EXERCISE. Please output exactly the part of the records below that opens with the line containing "Screen dimensions: 735x532" and closes with the line containing "is (1061, 751).", both lines included, and nothing else.

INFORMATION SUPPLIED.
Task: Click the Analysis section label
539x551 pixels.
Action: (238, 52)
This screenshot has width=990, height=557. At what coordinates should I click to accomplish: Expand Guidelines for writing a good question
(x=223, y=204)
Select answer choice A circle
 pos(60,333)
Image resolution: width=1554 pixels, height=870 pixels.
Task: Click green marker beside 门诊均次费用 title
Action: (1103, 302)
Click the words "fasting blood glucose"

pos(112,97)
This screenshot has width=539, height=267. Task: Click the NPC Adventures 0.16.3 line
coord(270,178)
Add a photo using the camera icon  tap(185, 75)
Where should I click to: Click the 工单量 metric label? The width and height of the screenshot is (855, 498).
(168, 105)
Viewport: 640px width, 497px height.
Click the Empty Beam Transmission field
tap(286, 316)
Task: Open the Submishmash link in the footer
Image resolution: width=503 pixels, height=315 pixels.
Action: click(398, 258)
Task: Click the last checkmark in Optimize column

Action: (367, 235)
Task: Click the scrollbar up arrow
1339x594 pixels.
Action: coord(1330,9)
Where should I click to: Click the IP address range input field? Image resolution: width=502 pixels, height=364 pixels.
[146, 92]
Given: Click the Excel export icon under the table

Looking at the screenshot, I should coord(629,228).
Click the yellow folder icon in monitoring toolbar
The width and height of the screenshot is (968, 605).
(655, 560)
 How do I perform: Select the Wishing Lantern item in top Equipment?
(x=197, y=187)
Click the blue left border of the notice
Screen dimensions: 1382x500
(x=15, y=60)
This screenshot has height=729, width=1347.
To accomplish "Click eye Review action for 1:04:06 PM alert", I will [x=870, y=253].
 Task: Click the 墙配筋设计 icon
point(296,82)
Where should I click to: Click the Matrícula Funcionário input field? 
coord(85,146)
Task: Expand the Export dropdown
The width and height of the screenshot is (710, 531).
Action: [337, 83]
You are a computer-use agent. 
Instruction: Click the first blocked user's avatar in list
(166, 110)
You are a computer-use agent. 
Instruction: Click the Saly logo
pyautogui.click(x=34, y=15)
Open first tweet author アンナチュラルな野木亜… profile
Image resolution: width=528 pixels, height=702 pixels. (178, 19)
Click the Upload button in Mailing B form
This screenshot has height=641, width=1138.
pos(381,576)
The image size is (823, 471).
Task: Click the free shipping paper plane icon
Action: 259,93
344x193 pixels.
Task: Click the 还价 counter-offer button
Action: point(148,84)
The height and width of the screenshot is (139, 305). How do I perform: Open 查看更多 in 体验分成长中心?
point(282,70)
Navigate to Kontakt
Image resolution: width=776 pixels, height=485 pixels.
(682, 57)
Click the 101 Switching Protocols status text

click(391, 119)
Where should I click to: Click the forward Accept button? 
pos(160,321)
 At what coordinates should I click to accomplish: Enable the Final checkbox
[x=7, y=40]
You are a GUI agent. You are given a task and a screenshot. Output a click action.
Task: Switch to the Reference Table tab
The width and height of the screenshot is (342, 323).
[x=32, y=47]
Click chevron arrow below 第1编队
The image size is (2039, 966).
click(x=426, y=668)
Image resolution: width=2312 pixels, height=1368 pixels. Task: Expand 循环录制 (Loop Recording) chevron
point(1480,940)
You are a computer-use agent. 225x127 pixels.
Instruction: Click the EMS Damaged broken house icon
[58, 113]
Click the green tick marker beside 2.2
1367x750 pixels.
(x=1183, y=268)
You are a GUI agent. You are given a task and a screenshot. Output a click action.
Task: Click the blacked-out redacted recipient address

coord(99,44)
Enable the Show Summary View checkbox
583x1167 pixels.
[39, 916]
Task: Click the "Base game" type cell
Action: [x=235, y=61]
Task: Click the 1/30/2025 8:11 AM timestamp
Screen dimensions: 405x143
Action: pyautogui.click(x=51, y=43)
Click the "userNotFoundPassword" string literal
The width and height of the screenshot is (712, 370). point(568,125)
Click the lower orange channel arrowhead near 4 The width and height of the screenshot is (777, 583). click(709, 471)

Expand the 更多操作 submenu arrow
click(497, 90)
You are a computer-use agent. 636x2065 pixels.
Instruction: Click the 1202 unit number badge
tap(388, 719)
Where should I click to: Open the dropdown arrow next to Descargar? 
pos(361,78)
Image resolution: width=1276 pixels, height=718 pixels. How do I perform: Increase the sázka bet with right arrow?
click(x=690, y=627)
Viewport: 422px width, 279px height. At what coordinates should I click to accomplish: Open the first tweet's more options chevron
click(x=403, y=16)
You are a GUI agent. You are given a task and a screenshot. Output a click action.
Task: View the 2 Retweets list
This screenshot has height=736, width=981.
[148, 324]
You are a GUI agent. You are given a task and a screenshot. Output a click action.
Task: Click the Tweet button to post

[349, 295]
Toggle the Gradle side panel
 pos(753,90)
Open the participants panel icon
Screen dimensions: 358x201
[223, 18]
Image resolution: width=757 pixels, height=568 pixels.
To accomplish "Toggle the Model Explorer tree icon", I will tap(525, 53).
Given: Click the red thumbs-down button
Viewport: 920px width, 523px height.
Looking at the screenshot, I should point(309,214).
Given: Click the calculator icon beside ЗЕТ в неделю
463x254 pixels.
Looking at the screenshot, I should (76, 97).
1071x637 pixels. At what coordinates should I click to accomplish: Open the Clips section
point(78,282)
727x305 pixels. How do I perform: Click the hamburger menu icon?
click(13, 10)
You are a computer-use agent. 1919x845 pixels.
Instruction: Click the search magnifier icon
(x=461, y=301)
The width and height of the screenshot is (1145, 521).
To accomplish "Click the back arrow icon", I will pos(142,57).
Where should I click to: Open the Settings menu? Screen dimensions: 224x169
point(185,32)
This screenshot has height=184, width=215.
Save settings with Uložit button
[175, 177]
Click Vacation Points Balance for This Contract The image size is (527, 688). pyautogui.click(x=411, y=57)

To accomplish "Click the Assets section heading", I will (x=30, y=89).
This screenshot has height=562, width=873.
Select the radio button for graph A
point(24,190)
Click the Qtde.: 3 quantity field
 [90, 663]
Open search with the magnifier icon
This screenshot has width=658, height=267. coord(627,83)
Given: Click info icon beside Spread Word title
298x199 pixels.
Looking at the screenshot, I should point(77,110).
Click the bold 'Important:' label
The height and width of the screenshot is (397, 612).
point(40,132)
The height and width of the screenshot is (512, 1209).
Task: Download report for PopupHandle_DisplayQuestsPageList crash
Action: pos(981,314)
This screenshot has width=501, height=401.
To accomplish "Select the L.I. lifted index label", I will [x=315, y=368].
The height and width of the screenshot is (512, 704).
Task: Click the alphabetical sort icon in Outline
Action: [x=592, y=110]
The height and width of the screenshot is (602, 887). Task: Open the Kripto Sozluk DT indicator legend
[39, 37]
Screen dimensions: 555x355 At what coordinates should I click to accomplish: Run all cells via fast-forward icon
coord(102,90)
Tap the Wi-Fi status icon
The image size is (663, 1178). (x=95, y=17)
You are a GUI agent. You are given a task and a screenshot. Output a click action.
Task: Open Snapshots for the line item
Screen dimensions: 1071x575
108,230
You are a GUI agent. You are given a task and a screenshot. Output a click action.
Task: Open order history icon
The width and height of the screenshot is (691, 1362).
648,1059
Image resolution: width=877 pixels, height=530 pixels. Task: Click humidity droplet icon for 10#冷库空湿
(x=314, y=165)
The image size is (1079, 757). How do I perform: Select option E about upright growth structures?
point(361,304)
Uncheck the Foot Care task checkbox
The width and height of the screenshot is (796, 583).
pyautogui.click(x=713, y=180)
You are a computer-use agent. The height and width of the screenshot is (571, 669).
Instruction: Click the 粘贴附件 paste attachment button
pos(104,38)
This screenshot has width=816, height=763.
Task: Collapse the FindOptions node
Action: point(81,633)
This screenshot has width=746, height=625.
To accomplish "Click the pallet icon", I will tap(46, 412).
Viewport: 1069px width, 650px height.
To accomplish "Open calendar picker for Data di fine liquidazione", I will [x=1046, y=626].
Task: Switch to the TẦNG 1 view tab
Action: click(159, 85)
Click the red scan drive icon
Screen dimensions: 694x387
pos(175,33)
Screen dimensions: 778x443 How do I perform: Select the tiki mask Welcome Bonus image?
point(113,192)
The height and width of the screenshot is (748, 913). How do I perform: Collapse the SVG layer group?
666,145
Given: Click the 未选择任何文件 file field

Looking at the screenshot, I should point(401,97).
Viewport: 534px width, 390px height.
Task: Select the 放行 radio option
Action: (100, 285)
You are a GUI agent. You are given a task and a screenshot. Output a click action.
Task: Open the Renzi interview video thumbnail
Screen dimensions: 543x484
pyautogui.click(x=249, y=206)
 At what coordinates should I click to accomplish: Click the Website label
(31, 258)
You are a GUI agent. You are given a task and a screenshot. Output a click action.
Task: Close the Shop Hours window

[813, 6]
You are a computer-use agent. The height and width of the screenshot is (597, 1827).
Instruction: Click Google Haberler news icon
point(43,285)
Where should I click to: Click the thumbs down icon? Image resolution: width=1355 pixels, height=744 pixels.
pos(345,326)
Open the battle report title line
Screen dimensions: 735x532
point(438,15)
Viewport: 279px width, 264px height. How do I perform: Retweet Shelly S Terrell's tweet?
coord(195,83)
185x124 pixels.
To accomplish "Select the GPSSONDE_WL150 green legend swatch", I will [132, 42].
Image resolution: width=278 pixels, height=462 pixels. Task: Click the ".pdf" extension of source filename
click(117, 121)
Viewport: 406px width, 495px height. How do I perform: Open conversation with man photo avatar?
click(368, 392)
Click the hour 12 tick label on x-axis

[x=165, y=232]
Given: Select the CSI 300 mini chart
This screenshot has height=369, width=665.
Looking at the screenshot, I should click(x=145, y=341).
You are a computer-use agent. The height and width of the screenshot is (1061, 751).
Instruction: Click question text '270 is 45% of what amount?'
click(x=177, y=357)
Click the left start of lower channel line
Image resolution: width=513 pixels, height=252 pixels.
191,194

RESPONSE TO THIS EXERCISE.
Screen dimensions: 735x532
point(438,15)
Viewport: 279px width, 264px height. How do I perform: Retweet Shelly S Terrell's tweet?
coord(195,83)
185x124 pixels.
To accomplish "Select the GPSSONDE_WL150 green legend swatch", I will [132, 42].
Image resolution: width=278 pixels, height=462 pixels. Task: Click the ".pdf" extension of source filename
click(117, 121)
Viewport: 406px width, 495px height. How do I perform: Open conversation with man photo avatar?
click(368, 392)
Click the hour 12 tick label on x-axis

[x=165, y=232]
Given: Select the CSI 300 mini chart
This screenshot has height=369, width=665.
Looking at the screenshot, I should click(x=145, y=341).
You are a computer-use agent. The height and width of the screenshot is (1061, 751).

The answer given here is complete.